> _Work request_
Lines with the word "agent" are the answer; copy each of them from the data below.
#### Dataset extract
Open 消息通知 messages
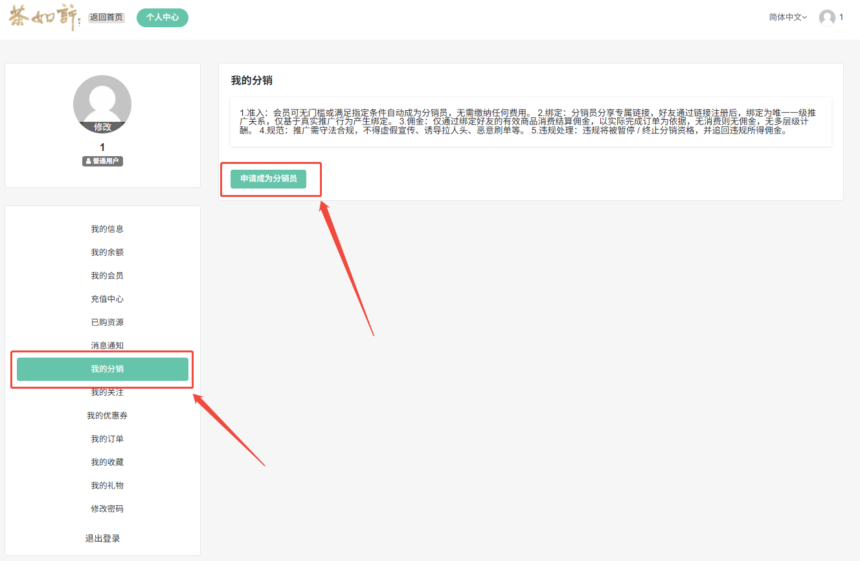coord(107,346)
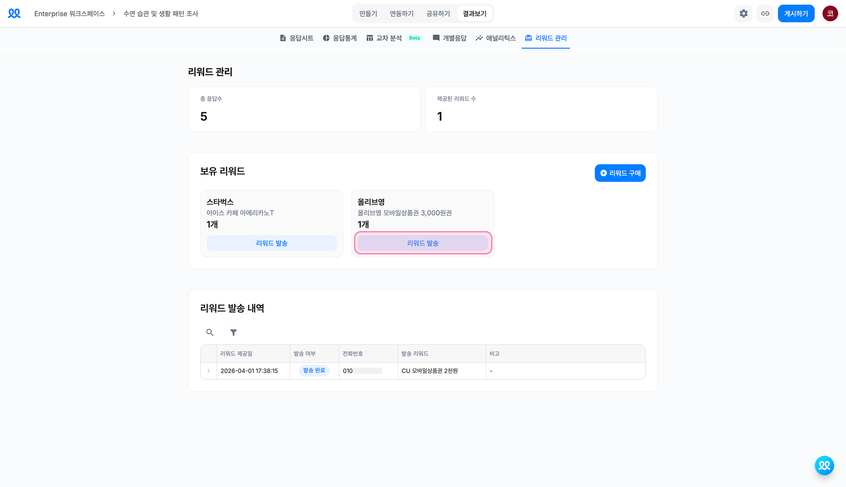
Task: Switch to the 응답시트 tab
Action: point(297,38)
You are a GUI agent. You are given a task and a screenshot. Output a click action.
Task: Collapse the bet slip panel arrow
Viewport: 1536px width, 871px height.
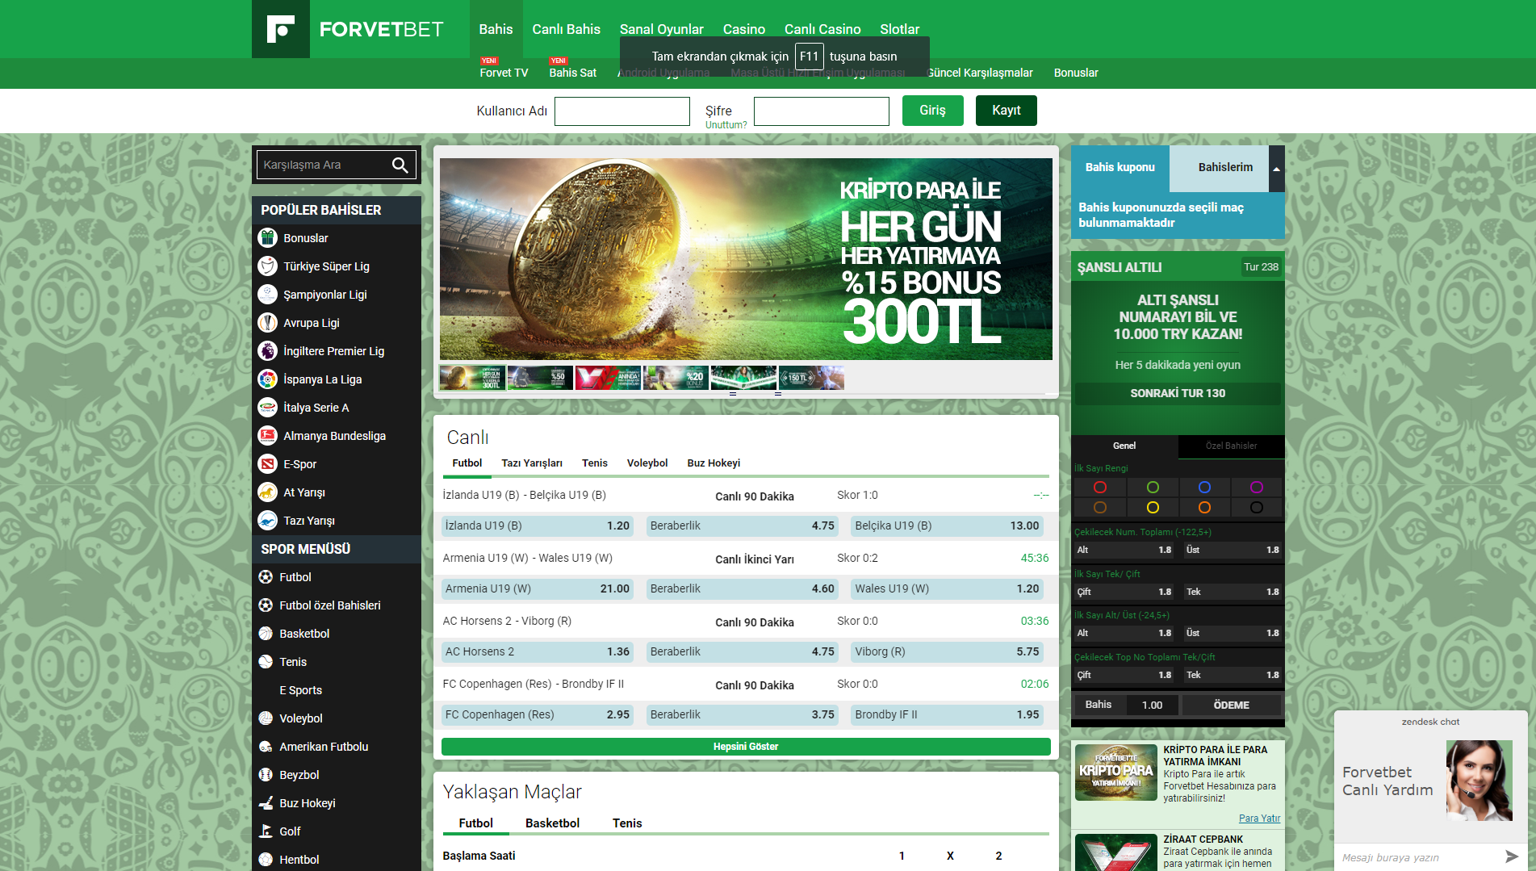(1276, 169)
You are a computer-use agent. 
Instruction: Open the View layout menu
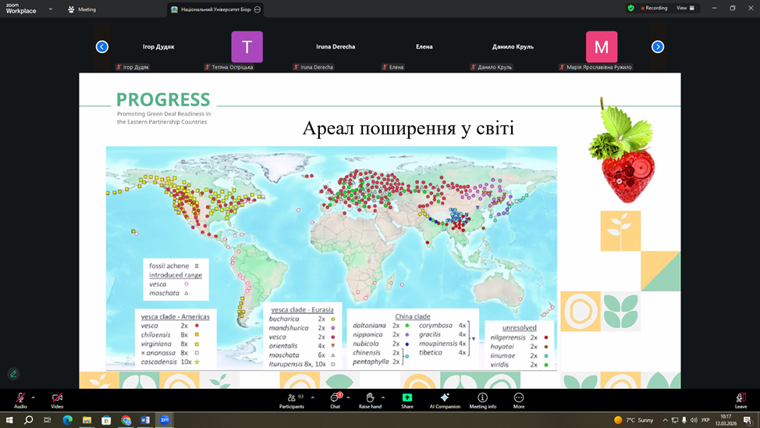(x=684, y=8)
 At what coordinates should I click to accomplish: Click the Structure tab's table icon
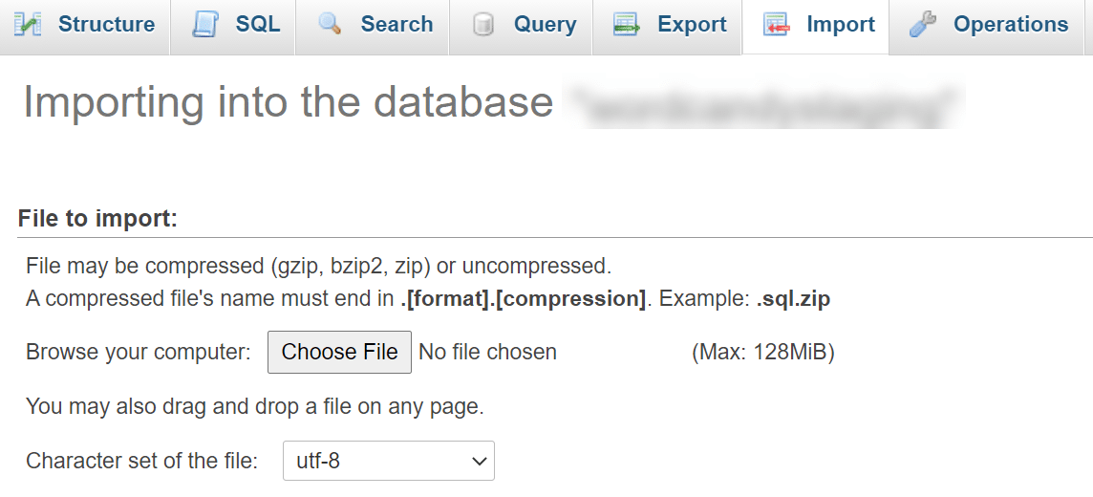tap(27, 25)
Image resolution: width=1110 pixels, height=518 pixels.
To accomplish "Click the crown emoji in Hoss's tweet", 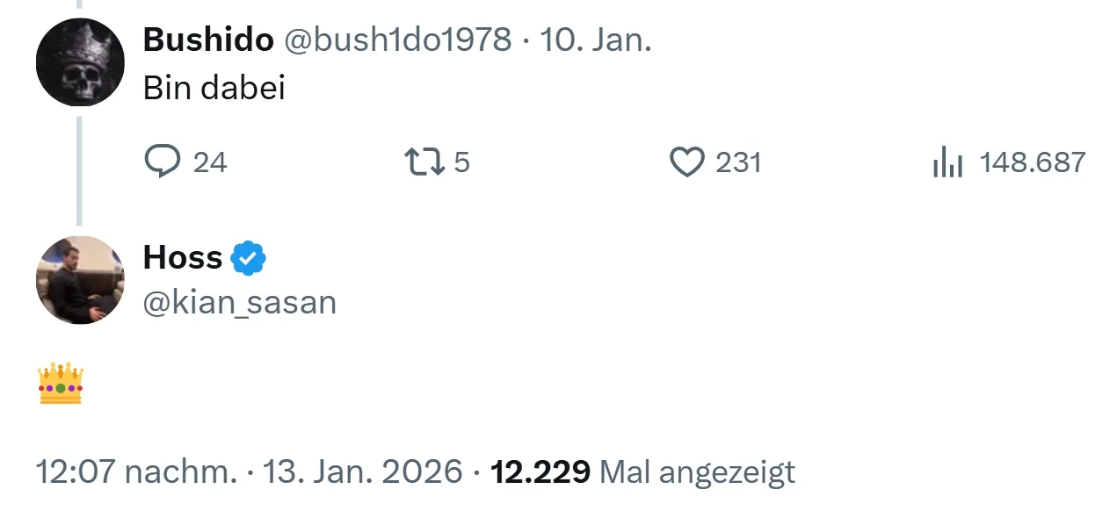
########
> _Answer below_
You are a GUI agent. You are given a task and a screenshot. Output a click action.
You are a computer-use agent. 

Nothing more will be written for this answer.